Source records
______

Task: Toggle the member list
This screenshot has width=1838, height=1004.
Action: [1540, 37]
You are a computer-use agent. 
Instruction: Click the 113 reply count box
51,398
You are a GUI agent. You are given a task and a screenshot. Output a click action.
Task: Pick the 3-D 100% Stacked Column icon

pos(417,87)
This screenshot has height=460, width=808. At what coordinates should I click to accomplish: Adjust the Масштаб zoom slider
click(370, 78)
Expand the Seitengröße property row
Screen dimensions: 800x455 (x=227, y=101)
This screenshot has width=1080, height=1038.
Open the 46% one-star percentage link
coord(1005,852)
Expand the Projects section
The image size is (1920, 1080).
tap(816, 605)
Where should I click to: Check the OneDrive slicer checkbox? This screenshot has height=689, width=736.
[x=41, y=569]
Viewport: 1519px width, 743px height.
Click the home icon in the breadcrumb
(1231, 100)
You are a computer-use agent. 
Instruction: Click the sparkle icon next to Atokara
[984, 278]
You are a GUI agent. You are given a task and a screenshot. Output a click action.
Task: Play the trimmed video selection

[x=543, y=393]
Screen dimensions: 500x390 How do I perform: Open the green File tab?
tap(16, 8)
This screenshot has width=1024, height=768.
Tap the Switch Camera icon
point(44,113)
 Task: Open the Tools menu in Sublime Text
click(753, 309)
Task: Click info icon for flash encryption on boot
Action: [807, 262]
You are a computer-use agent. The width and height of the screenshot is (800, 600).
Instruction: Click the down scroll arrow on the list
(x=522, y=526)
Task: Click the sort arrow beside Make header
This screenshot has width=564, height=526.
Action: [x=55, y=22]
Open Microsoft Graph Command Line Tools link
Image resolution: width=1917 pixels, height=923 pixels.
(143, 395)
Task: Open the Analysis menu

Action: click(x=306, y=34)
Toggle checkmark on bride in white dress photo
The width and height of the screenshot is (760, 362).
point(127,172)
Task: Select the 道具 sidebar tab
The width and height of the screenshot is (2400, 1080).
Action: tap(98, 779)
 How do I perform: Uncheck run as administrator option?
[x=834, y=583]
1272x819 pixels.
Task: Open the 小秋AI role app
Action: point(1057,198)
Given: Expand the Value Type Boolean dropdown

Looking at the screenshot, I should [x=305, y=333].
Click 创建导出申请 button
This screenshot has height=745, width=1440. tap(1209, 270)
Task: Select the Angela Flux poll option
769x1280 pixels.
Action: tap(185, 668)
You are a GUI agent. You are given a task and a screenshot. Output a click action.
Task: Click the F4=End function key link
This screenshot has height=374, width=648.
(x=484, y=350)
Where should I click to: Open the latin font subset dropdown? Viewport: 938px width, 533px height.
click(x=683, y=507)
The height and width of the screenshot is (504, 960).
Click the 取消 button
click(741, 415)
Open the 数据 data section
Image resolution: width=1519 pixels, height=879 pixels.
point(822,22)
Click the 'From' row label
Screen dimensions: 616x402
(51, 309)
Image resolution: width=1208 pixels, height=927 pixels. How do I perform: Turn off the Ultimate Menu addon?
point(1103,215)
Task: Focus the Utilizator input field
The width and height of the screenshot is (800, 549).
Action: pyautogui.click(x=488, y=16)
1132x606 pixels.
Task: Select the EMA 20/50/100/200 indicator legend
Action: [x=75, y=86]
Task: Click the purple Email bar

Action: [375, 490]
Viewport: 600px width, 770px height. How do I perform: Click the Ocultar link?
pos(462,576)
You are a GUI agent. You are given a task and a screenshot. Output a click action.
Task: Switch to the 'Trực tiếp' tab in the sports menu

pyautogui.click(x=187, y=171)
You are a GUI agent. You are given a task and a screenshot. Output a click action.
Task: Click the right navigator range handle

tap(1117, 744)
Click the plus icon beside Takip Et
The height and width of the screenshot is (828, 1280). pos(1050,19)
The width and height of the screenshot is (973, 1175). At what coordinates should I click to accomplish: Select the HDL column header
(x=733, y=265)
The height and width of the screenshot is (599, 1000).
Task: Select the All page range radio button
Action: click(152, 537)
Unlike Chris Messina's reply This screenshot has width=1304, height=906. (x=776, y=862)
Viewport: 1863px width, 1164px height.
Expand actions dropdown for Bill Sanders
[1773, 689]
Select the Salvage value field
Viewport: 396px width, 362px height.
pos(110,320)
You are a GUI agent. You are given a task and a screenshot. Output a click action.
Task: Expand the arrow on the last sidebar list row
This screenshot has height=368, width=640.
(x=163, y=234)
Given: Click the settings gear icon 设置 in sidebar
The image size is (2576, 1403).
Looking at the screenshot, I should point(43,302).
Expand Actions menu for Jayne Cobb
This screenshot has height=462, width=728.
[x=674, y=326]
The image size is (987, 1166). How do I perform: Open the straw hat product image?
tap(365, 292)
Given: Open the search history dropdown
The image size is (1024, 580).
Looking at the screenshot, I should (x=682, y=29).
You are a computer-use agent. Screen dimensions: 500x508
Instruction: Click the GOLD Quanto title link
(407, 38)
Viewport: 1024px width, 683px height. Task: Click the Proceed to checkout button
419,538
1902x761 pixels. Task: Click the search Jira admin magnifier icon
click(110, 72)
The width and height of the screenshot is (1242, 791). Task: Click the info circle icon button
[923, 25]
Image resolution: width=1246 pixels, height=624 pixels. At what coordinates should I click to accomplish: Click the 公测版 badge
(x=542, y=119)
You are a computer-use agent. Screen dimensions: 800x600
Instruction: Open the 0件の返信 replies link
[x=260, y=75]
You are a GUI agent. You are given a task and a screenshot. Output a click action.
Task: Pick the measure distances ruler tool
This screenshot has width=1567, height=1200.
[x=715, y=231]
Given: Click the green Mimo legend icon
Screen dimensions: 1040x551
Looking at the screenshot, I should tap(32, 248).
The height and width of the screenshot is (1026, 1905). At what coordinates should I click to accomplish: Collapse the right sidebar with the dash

______

ASSIGNED TASK:
From the records above, work out how many lines contain the string "field". Give only the number.

EXERCISE RESULT:
2